I also want to assure your Lordships, as I have sought to do throughout the passage of this Bill, that the safeguards on existing stop and search powers will apply to these powers, both for suspicion-led and suspicionless stop and search, and that includes body-worn video and PACE codes of practice. The Home Office also publishes extensive data on the use of stop and search to drive transparency. We expect the police to operate in a legitimate, fair and transparent manner, which includes decisions surrounding their use of this power.

The noble Lord, Lord Coaker, has tabled Motion B2. I want to remind the House that the power to conduct a suspicionless stop and search in a public order context will only be used in limited cases where a police officer of or above the rank of inspector reasonably believes that protest-related offences will occur and therefore authorises its use. In such cases, suspicionless stop and searches are limited to a specified locality for a specified period, but no longer than 24 hours. This can be extended for a further 24 hours to a maximum of 48 hours by an officer of or above the rank of superintendent, but it cannot be in place for more than 48 hours.

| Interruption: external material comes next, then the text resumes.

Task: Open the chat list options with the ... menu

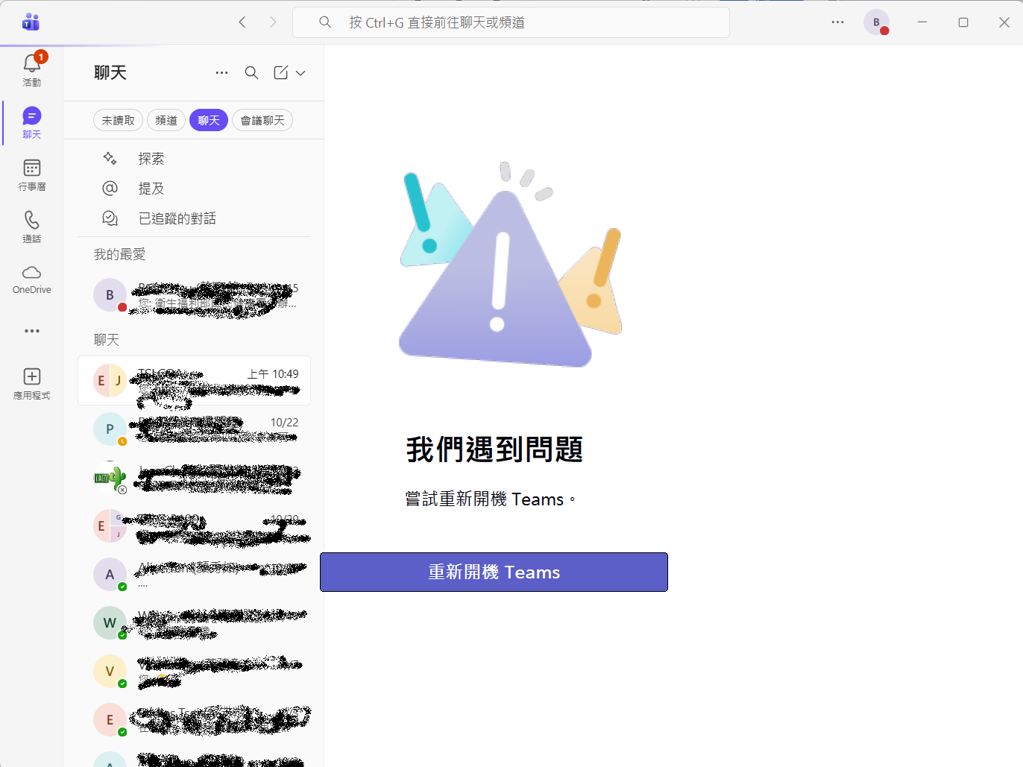Action: point(221,72)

The reason why we have set out the thresholds and time limitations in this way is that we wanted to keep the legislation as consistent as possible for officers who will be using suspicionless stop and search powers. The amendments put forward by the noble Lord, Lord Coaker, would set a higher authorisation threshold for suspicionless searches than if officers are searching for a weapon, and limit the initial window that officers would have to use these powers, which has the potential to confuse officers with the well-established Section 60 legislation that we have discussed previously.

Suspicionless stop and search can be authorised only if specific protest-related offences are likely to be committed. These are the offences in this Bill and the offences of obstructing the highway and public nuisance. As the offence of public nuisance is committed so frequently by those who use disruption as a protest tactic, it is nonsensical to remove it from the list of relevant offences. Doing so would completely undermine this power.

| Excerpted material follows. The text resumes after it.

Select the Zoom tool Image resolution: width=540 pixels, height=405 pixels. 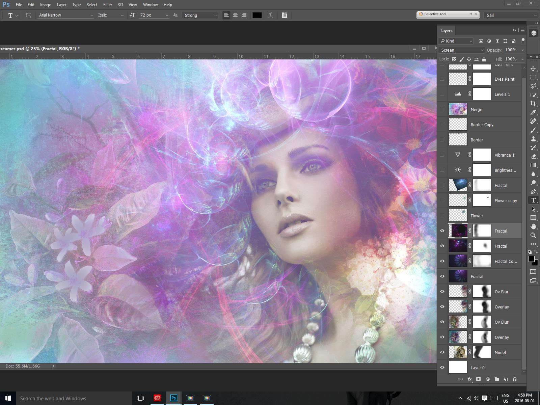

The Government recognise that communication is a fundamental element of building trust and confidence between the force and the community it serves. As good practice, most forces already communicate their Section 60 authorisations, and I know that communities appreciate knowing detail on the geographical area, time limits and the background of the issue. Therefore, although I am sympathetic to the final proposed new subsection in the proposed amendment, which would establish in statute a requirement for the force to communicate when the powers are used, I do not think we want to introduce an inconsistency between the Section 60 legislation framework, which does not carry a communication requirement, and the proposed powers in the Bill. I therefore ask that your Lordships’ House does not insist on these amendments.

Photo of Baroness Watkins of Tavistock Baroness Watkins of Tavistock Deputy Chairman of Committees

I must inform the House that if Motion B1 is agreed to, I cannot call Motion B2 by reason of pre-emption.